CH2M Hill and the Central Texas Regional Mobility Authority are “in active, productive discussions,” focused on “resolving issues and completing” an important toll-lane project in the Austin area, according to a joint statement issued on Feb. 4.

The relationship between the authority and CH2M hit a low point on Dec. 17, when the authority issued a notice of default to the contractor and hinted that it would file a surety claim if the contractor did not provide in 60 days a plan to complete the project in a satisfactory time frame.

The notice of default is considered an interim step required before a company can be formally defaulted or terminated from a project. Sometimes the notice sets the stage for a negotiation of disputed facts and funds.

The authority, created in 2002 to alleviate traffic congestion in Williamson and Travis counties, has a number of substantial projects in different stages of planning and construction. One of them, the MoPac Improvement Project, will add toll lanes in both directions to an 11-mile stretch between downtown Austin and Parmer Lane. The total project budget was set at about $200 million, and CH2M Hill’s contract was for $137 million.
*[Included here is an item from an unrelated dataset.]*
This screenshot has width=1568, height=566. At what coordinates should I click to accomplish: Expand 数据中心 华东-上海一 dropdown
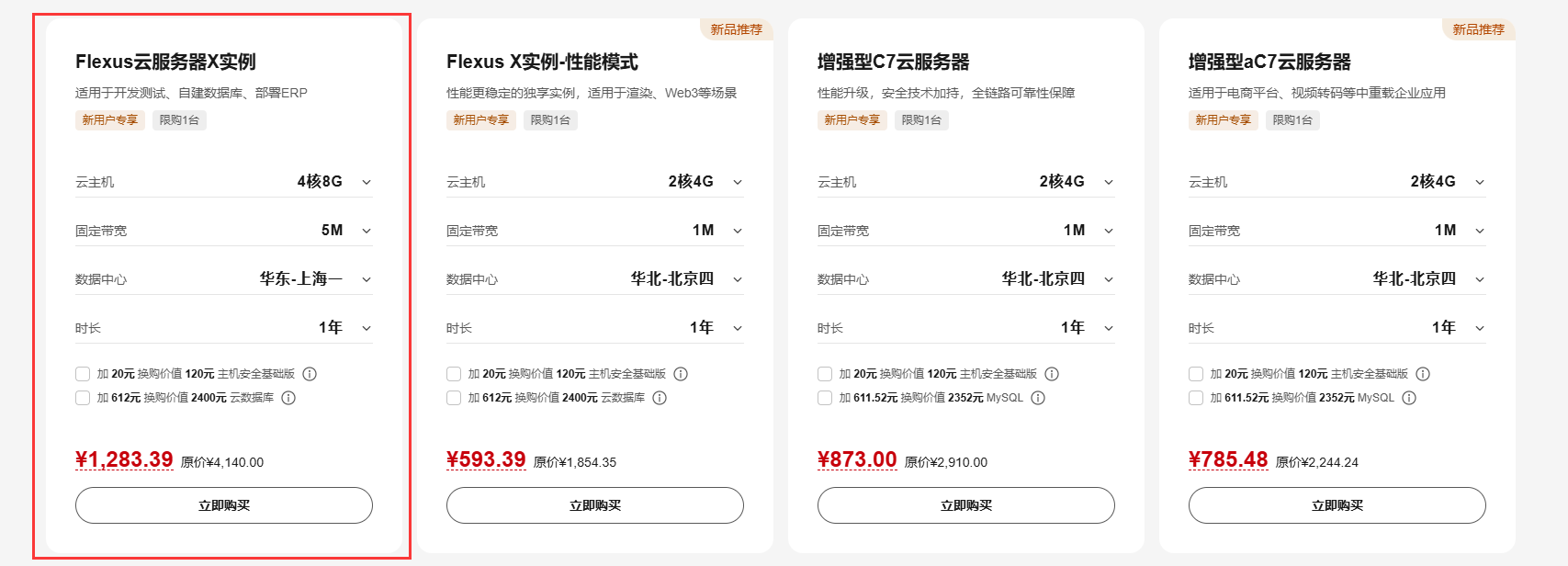(x=367, y=279)

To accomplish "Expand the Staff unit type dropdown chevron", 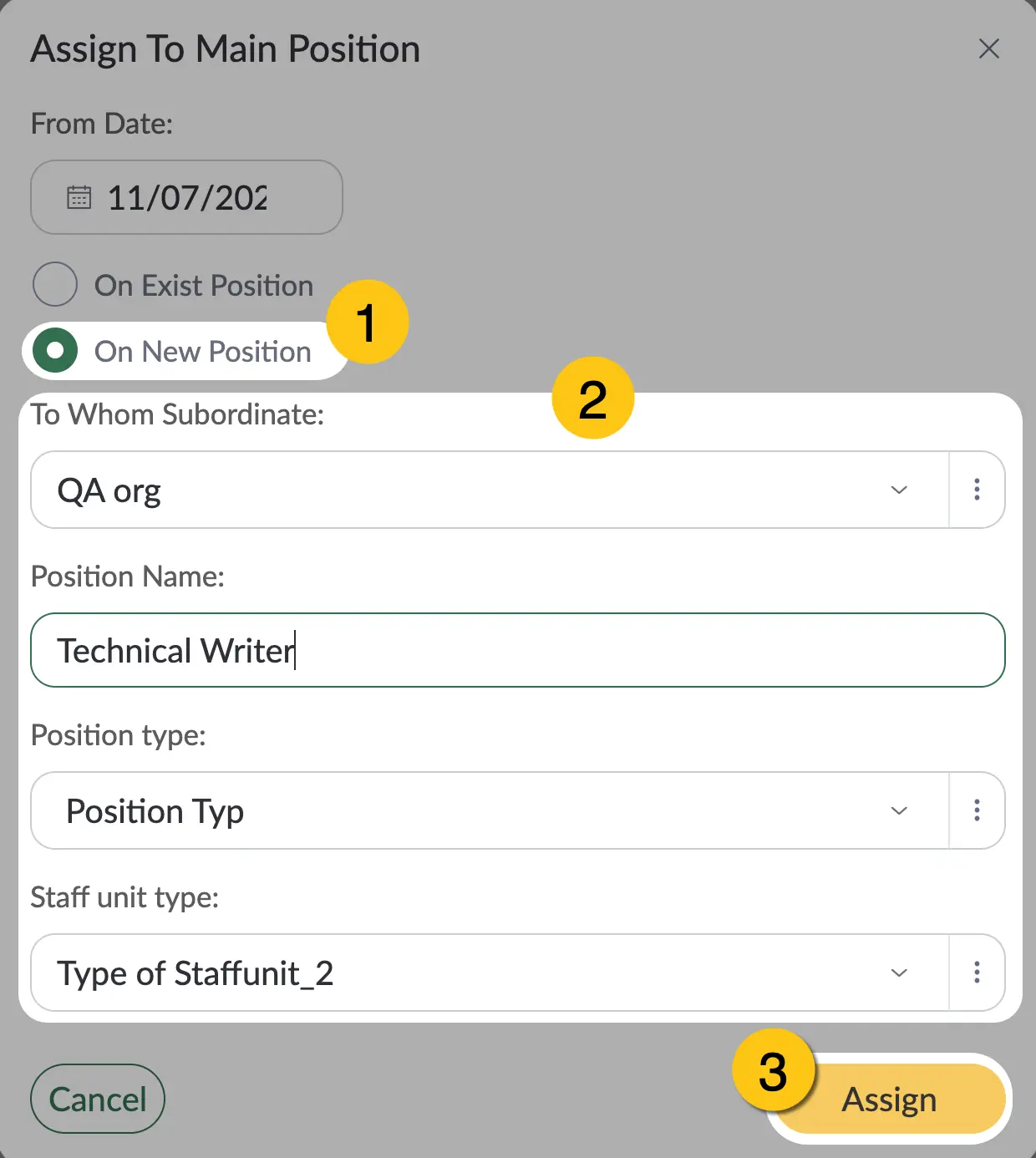I will pos(899,973).
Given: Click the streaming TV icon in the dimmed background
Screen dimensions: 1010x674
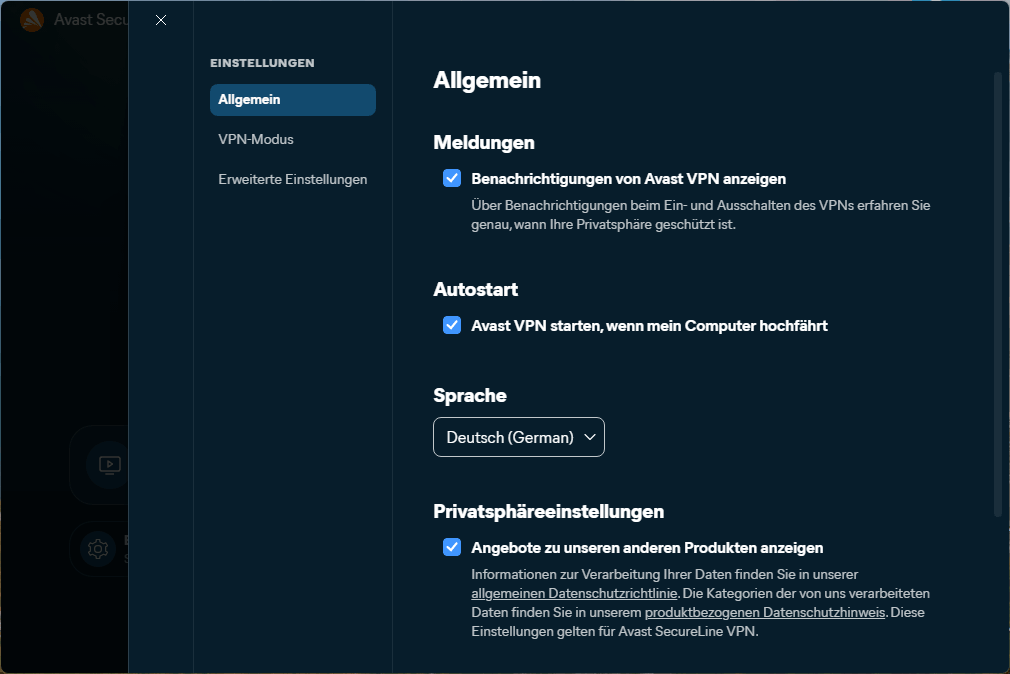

In February 2013, CH2M Hill won the best-value design-build contract, beating out two short-listed joint ventures: JD Abrams LP and The Lane Construction Corp. and Dan Williams Co. and Sundt Construction.

At the time it issued the default notice, the authority said in a statement that it already had assessed CH2M Hill more than $1 million in contractually specified damages related to alleged unauthorized lane closures. According to the authority, CH2M’s total possible damages are capped at $20 million.

Also, the authority stated, CH2M was submitting delay claims that the authority maintained, until then, it had “not found justification” to compensate CH2M for the claims or to extend the completion deadline.